Orthodontics (literally “straight teeth”) is a scientific discipline that deals with the diagnosis, prevention and treatment of dental misalignment, jaw growth disorders and dentition defects.
Orthodontic treatments, hence, do not simply aim at promoting proper teeth alignment, but also at restoring an effective chewing function and promoting aesthetic balance of both lips and face.
In adults, orthodontics treats all smile defects caused by teeth misalignment and functional diseases of any anatomical parts affecting the occlusion.
As regards corrective options, due account must be taken that in adults malocclusions are often driven by alterations of the skeletal structure dependent on maxillary bones. Hence, in cases when teeth misalignment is coupled with skeletal disharmony, combined orthodontic-surgical treatment options must also be considered.
In children, orthodontics prevents dental misalignments (Preventive Orthodontics) or intercepts them at an early stage (Interceptive Orthodontics), but also prevents, timely intercepts and corrects any deviations in growth of the upper and lower jaws.
The tool that is used to achieve the treatment goal is the orthodontic appliance. Indeed, this appliance succeeds in gradually moving the teeth and aligning them in the desired final position.
The orthodontic appliance is an invaluable tool which has so greatly developed over the years that the common perception of it has changed. Indeed, at present some patients almost experience it as a “fashionable” item to wear.
The cause of malocclusions lies both in the patient’s genetics and the so-called "environmental causes". Indeed, these two factors often combine in generating this pathology. Many environmental factors can deflect occlusion from its natural course. The most frequent ones have cultural roots and operate when the child's natural tendency to sucking is over-encouraged.

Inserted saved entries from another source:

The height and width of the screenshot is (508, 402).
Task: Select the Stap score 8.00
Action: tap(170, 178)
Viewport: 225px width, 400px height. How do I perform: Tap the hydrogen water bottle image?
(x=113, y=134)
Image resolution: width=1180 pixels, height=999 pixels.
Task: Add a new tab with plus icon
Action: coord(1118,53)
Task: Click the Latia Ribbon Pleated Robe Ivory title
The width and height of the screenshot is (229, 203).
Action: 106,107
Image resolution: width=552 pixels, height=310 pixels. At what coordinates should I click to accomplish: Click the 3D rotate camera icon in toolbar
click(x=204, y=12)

Indeed, repeated misuse of orofacial muscles, as in dummy or thumb sucking, can promote a number of alterations in the growth of molar teeth and in dentition development, whose visible reflections are disharmony in facial shape and in the aesthetics of smile.

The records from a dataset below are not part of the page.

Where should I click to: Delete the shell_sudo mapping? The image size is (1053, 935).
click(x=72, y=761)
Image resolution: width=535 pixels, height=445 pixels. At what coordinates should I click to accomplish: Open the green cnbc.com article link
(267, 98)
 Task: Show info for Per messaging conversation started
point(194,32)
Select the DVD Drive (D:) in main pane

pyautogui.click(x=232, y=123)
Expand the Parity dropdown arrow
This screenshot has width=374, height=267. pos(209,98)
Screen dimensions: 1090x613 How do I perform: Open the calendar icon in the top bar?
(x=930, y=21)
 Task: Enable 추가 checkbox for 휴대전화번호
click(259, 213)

The stages of orthodontic treatment
The diagnostic stage
The orthodontic treatment begins with an initial and accurate check-up in which the patient’s medical history, the patient or his family’s motivations and any functional, cosmetic, dental, occlusal, articular (affecting the temporomandibular joint), periodontal and hygiene problems are analysed.
After that, a number of fundamental diagnostic tests are performed:
dental radiographic survey
latero-lateral and postero-frontal teleradiograph of the skull
photographs of face and dental arches
With all the material thus collected, cephalometric analyses and growth forecasts are performed and the treatment goals and plan are viewed.

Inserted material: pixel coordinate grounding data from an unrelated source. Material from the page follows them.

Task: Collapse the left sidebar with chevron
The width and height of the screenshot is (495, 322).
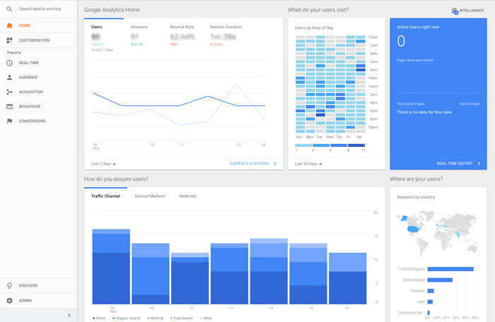Action: tap(69, 315)

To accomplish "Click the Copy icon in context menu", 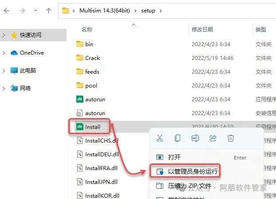I will [x=177, y=138].
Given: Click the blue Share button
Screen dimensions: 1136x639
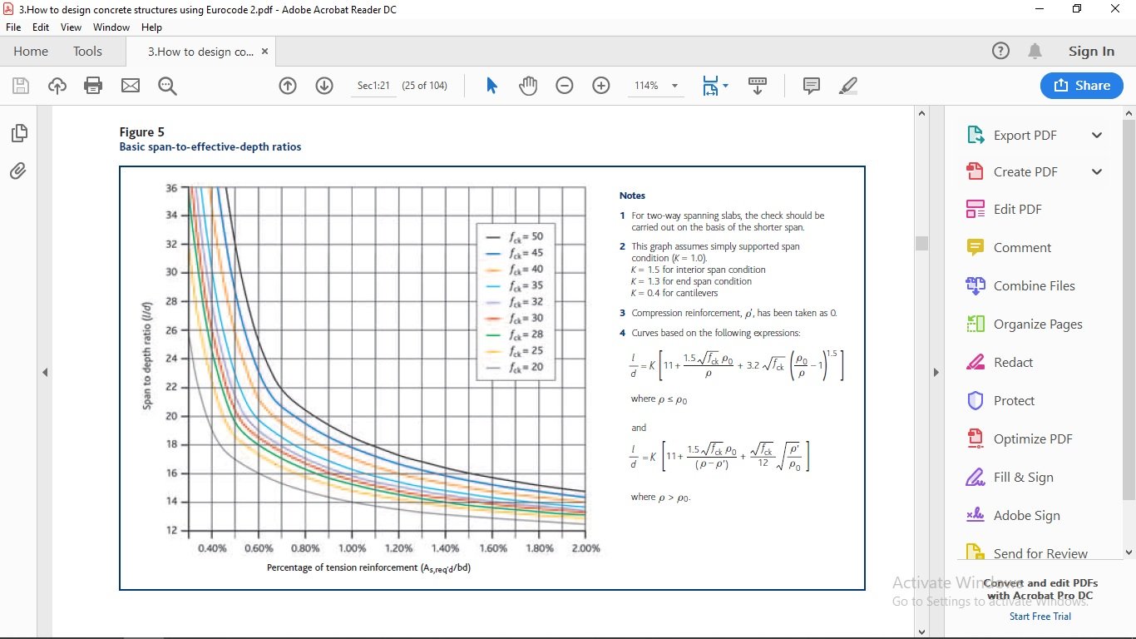Looking at the screenshot, I should coord(1081,86).

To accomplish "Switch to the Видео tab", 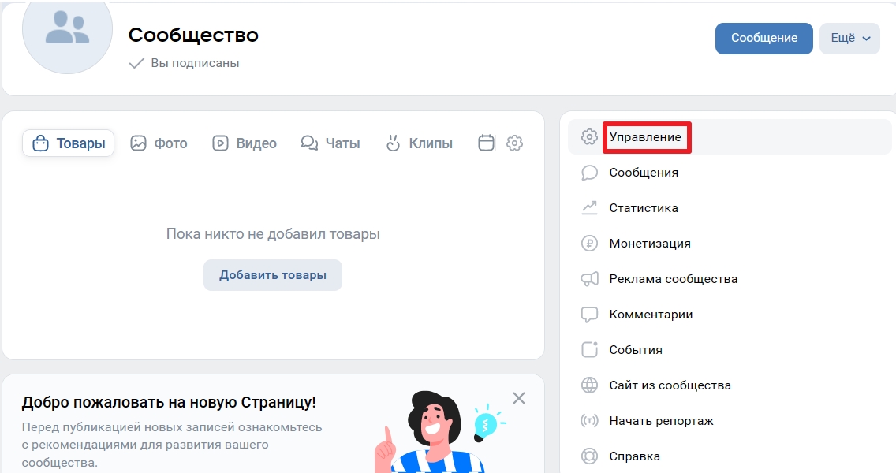I will point(244,143).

The pre-interceptive stage
This treatment is performed at a very early age (4-7 years), when action needs to be taken to solve significant skeletal problems.
It lasts 12-18 months on average and makes use of removable and/or orthopaedic appliances.
The Interceptive stage
This treatment is generally performed at the age of 7 and 8 to solve skeletal and/or dental problems.
This stage lasts about 12-24 months and makes use of removable, orthopaedic and fixed appliances.
The end (or full) stage
Dental alignment, levelling and occlusion problems can be generally fixed starting from the age of 12.
The treatment lasts from 12 to 36 months and typically requires the use of fixed or invisible appliances.
After reaching the legal age, some important skeletal alterations may require the combined action of orthodontist and maxillofacial surgeon. In these complex cases, the duration of treatment varies from 24 to 36 months.